If you do lodge a COA application then the ex has the right to respond with a counter claim and this is where many people fall foul as C$A has then be an adjudicator and it does not look good for them if they are reducing liabilities when they exists to increase them.

If your ex is CPA accredited she has to follow a code of conduct to keep her wings. Most accountants I know are very careful what they do.
Just a question was your ex working as  an accountant prior to the children being born?
Ex tried capacity to earn on me soon after I left him because prior to even falling pregnant with my first I was able to earn upto $1800 a week in a manager role (never did though as only worked part time) but it was not an industry to work in once i had kids for various reasons (long/late hours for one). I fought my coa as just a simple response - I hadn't worked in that industry for 5 years thus I would have to start at the ground up again to reach that level and that I also was primary carer for the children.
My situation this was accepted so watch out if she hasn't worked since kids were born or there are reasons she stopped working like a child with disabilities or ill health.
Basically my ex. has children from a previous marriage and worked fulltime as an accountant whilst they went to school, up to the birth of with our child together. Since the birth of our child 5 yrs ago she has worked part time as a company accountant for a medium business (not hers). This year our child will be going to school and I my ex. has the capacity once again (as she did before) to return to full time work.

From what I have heard I believe she is going to choose to go down the "own business" route in order to officially minimise her income for greater CS & govt. benefits including a health care card which she has through some amazing "self accounting" techniques.

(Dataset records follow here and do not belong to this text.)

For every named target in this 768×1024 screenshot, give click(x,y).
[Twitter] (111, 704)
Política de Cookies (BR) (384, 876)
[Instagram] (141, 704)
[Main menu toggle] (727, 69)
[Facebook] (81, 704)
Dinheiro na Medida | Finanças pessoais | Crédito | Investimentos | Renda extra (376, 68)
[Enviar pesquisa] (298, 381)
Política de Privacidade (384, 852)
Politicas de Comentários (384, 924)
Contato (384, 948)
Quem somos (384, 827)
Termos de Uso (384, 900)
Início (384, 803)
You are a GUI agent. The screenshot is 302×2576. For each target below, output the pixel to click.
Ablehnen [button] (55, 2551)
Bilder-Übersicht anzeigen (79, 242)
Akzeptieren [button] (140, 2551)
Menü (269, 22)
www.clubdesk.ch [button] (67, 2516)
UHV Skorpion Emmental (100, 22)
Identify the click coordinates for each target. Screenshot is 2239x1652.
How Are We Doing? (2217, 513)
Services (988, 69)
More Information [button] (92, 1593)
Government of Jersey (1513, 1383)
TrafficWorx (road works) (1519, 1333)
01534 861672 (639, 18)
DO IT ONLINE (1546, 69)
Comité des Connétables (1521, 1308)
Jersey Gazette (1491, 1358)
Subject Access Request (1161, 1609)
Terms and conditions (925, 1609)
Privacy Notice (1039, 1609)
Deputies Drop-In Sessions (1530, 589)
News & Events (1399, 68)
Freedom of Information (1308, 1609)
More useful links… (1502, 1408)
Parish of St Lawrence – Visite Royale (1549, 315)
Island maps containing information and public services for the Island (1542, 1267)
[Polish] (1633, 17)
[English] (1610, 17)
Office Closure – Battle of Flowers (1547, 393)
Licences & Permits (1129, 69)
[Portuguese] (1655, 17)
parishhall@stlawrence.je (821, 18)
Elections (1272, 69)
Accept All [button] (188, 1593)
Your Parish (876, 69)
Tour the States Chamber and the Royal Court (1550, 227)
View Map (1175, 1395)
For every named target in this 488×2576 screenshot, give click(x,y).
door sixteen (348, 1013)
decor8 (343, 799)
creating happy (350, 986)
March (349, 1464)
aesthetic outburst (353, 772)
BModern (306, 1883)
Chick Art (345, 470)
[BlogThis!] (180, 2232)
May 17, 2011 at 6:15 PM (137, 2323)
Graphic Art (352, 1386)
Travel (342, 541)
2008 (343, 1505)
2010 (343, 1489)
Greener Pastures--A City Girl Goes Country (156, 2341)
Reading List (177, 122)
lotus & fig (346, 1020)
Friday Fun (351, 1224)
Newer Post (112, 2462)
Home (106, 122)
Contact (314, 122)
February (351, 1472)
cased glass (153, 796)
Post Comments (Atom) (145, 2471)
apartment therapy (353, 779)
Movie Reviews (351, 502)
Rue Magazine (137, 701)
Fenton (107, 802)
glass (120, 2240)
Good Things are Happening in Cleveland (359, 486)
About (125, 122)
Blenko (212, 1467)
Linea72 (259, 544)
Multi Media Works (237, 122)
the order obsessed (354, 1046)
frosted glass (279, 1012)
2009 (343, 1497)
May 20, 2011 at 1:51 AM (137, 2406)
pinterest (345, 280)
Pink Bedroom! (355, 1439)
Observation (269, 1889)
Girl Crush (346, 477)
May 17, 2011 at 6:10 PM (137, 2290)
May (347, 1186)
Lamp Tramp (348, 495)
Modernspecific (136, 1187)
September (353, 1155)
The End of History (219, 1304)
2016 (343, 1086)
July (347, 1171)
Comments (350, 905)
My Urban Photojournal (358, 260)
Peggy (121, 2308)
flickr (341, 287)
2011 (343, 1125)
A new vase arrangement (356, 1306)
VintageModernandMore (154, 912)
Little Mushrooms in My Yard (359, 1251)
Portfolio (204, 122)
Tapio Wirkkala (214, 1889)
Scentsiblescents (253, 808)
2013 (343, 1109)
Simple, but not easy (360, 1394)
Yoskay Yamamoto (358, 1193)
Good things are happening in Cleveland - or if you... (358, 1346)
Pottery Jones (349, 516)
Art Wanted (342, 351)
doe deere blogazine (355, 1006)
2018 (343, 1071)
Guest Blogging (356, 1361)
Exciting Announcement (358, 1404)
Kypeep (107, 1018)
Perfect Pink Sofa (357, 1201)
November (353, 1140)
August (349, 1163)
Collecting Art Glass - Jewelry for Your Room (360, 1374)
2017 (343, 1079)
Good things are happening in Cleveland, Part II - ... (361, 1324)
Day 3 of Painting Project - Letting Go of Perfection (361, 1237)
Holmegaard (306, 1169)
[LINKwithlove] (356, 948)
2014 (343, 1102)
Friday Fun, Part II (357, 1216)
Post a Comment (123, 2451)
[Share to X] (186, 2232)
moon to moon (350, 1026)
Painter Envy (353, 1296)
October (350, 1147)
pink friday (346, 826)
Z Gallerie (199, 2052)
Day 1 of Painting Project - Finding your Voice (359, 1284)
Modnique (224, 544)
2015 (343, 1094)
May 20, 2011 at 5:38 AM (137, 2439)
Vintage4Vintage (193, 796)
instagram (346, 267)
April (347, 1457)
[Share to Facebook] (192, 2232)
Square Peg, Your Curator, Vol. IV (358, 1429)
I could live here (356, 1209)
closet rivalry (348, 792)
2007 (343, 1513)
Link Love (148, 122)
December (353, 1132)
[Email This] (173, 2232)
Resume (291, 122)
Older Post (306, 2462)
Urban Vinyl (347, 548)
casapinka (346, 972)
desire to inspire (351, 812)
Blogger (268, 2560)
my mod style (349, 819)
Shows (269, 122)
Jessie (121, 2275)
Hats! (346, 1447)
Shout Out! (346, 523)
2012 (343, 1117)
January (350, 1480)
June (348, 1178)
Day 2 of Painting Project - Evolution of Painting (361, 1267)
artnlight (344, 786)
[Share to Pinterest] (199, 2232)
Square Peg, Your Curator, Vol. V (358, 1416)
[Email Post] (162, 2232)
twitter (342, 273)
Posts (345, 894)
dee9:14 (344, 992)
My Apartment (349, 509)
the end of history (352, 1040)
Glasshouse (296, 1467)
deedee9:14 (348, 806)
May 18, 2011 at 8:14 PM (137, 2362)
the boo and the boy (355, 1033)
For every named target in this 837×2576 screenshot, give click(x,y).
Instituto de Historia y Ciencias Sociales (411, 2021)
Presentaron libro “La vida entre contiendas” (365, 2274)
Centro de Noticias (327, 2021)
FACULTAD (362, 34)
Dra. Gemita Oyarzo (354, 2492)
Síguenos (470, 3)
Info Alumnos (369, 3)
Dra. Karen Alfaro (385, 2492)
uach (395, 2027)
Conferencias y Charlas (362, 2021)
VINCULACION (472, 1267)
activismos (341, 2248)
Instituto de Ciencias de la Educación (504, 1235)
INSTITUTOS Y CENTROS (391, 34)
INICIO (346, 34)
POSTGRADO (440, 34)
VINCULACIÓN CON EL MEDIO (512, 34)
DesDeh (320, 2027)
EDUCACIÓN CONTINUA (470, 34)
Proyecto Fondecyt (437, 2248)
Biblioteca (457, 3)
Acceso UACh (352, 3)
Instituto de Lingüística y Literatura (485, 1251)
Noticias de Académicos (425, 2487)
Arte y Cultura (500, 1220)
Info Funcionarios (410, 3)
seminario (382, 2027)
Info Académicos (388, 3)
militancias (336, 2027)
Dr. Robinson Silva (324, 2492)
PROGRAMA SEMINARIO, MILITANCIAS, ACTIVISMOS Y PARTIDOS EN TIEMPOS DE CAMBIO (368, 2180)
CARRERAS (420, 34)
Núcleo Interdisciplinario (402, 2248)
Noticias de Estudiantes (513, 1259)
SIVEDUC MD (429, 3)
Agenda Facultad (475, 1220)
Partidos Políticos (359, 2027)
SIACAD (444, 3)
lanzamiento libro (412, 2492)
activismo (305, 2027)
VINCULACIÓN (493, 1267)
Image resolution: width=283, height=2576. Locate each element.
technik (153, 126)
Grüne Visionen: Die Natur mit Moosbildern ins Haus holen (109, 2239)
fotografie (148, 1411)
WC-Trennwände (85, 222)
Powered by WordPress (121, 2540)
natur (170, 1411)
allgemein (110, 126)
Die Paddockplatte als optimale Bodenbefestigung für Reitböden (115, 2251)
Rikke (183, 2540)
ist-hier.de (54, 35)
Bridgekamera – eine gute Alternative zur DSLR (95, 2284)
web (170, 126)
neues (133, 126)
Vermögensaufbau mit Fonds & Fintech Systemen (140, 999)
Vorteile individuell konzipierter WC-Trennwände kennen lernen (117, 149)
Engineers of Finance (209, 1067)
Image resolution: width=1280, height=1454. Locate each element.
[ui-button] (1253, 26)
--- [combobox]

So should I lodge a COA based on her capacity to a earn significant greater income with her ability now to work full time or will CSA just ignore this and assess her at her official (and incorrect) ATO tax return of just over $30k. Obviously as a full time accountant her earning potential/ capacity is far greater than this; what are my chances of CSA re-assessing her income?

Interestingly from a previous COA (objection) I lodged CSA currently calculate her income on a greater amount than her declared last year ATO assessment as there was evidence produced of other signficant undeclared income she had. Funnily enough CSA do not provide this insight or evidence of obvious tax evasion back to the ATO.
Adding to what I said before if your ex runs as a business and you work for wages then you could also argue the fairness over the facts that she has access to tax rules that allow her to minimise her taxable income whilst you do not.